### RECORDED INFORMATION
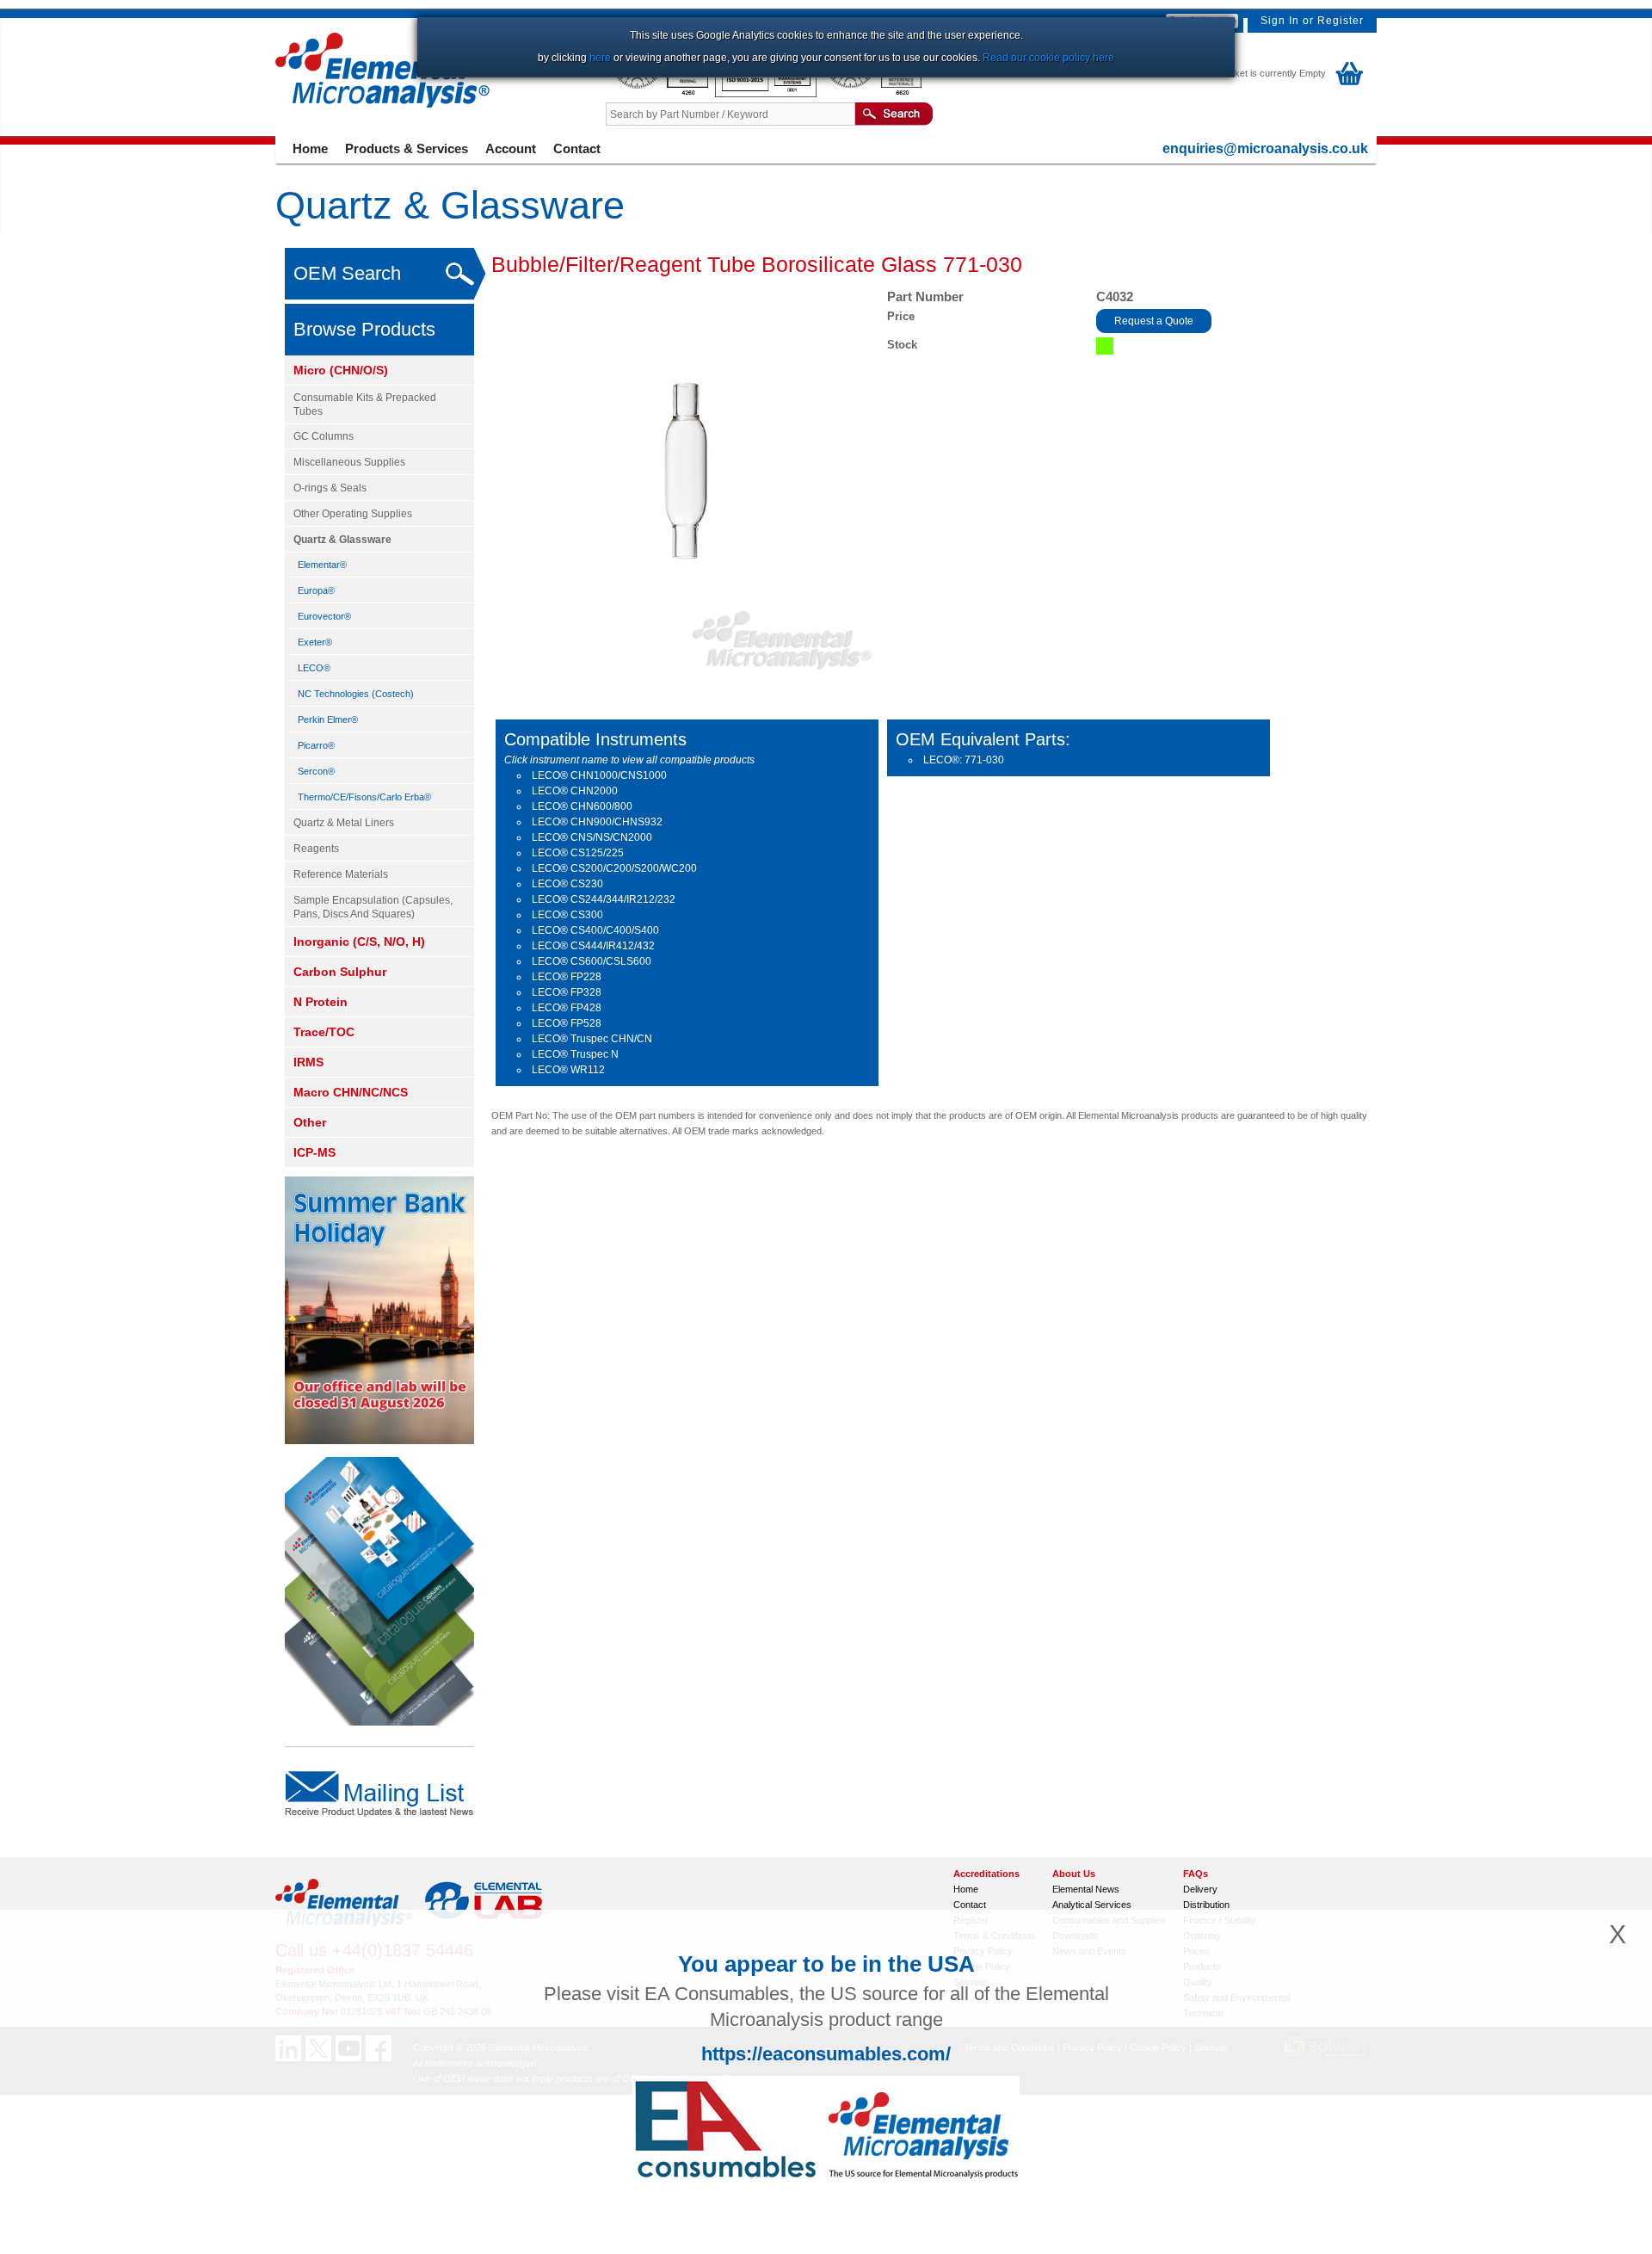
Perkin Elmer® (328, 719)
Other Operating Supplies (352, 514)
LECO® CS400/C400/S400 (595, 930)
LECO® (314, 668)
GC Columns (323, 436)
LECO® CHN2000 (575, 791)
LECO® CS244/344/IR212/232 (603, 899)
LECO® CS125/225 (578, 853)
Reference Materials (340, 874)
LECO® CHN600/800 (582, 806)
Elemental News (1085, 1889)
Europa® (316, 590)
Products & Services (406, 148)
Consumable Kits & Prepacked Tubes (364, 404)
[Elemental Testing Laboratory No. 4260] (660, 94)
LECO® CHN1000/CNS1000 (599, 775)
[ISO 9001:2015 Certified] (767, 94)
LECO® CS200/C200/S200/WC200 (614, 868)
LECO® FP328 (566, 992)
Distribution (1206, 1904)
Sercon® (316, 771)
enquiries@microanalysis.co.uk (1265, 148)
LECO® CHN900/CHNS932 (597, 822)
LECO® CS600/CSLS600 (591, 961)
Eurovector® (324, 616)
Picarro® (316, 745)
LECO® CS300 (567, 915)
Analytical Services (1091, 1904)
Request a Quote (1153, 321)
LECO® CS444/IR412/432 (593, 946)
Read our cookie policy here (1048, 58)
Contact (577, 148)
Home (310, 148)
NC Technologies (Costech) (356, 694)
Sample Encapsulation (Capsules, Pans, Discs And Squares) (373, 907)
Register (1340, 21)
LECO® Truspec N (575, 1054)
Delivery (1200, 1889)
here (600, 58)
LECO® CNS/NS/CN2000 (592, 837)
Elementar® (322, 564)
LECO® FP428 (566, 1008)
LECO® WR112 (568, 1070)
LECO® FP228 (566, 977)
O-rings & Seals (330, 488)
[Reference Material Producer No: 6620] (872, 94)
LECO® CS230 (567, 884)
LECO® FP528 (566, 1023)
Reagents (316, 849)
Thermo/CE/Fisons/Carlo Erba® (364, 797)
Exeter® (315, 642)
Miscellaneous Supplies (349, 462)
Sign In (1280, 21)
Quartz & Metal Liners (343, 823)
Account (510, 148)
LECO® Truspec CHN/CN (592, 1039)
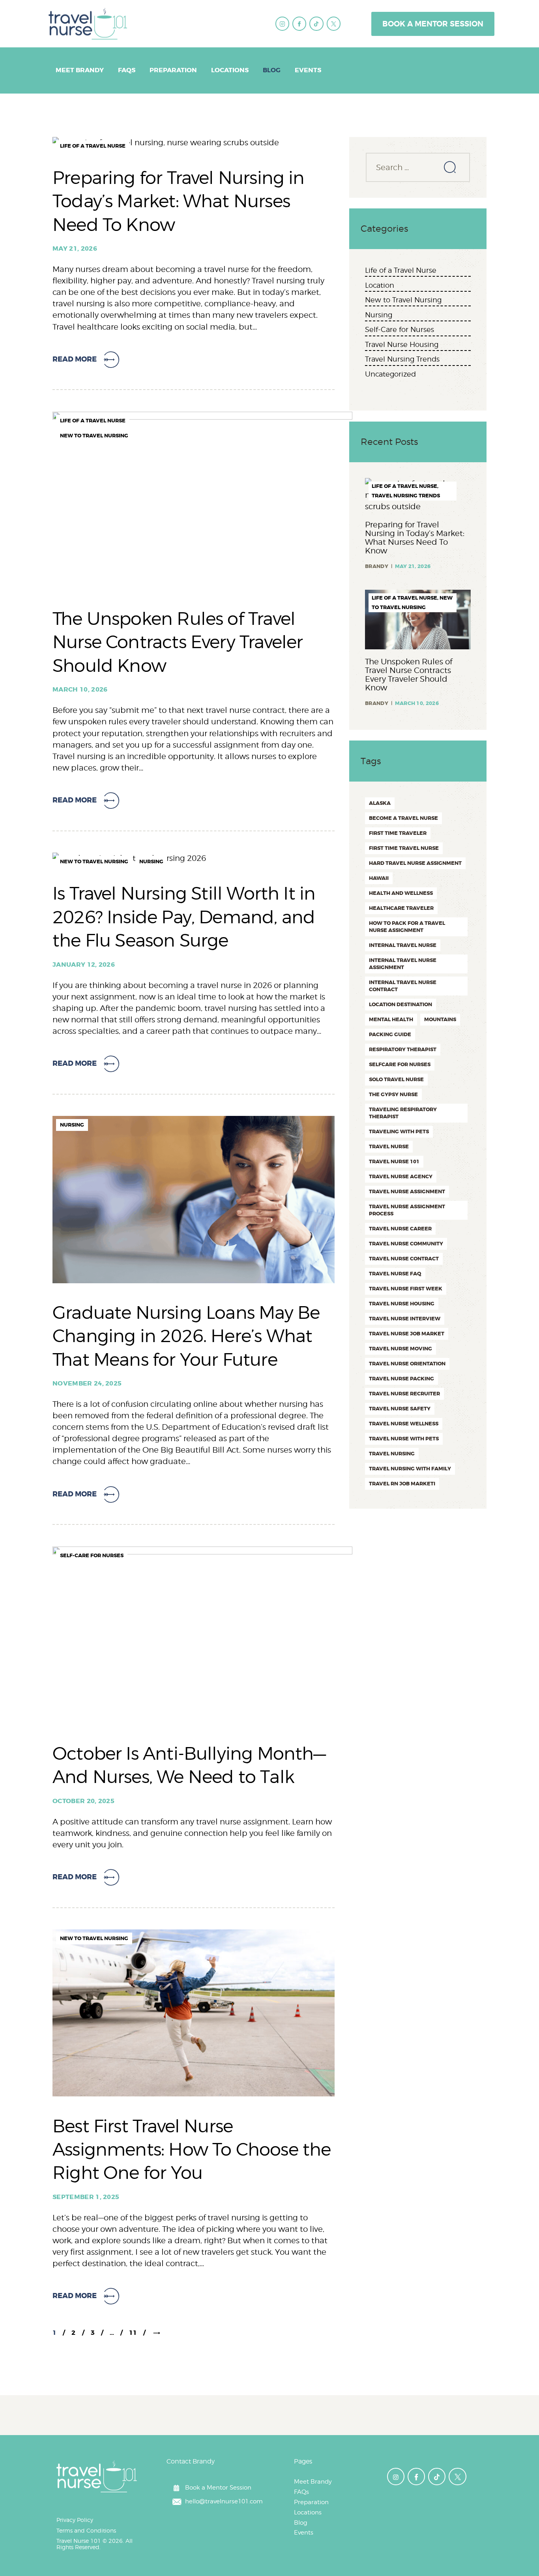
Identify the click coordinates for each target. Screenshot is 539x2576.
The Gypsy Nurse (393, 1094)
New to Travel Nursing (94, 435)
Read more (74, 359)
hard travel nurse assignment (415, 863)
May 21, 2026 (74, 248)
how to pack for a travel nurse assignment (407, 927)
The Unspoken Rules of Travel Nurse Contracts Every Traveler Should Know (177, 641)
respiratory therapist (402, 1049)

### ASSIGNMENT
Begin the copy at the line containing "LECO® FP528 (566, 1023)" and end it at the final line of the material above, reproducing each line exactly and omitting pictures.

### YOUR RESPONSE
LECO® FP528 (566, 1023)
Reagents (316, 849)
Thermo/CE/Fisons/Carlo Erba® (364, 797)
Exeter® (315, 642)
Miscellaneous Supplies (349, 462)
Sign In (1280, 21)
Quartz & Metal Liners (343, 823)
Account (510, 148)
LECO® Truspec CHN/CN (592, 1039)
Identify the click coordinates for each target. Screenshot is 539x2576.
The Gypsy Nurse (393, 1094)
New to Travel Nursing (94, 435)
Read more (74, 359)
hard travel nurse assignment (415, 863)
May 21, 2026 (74, 248)
how to pack for a travel nurse assignment (407, 927)
The Unspoken Rules of Travel Nurse Contracts Every Traveler Should Know (177, 641)
respiratory therapist (402, 1049)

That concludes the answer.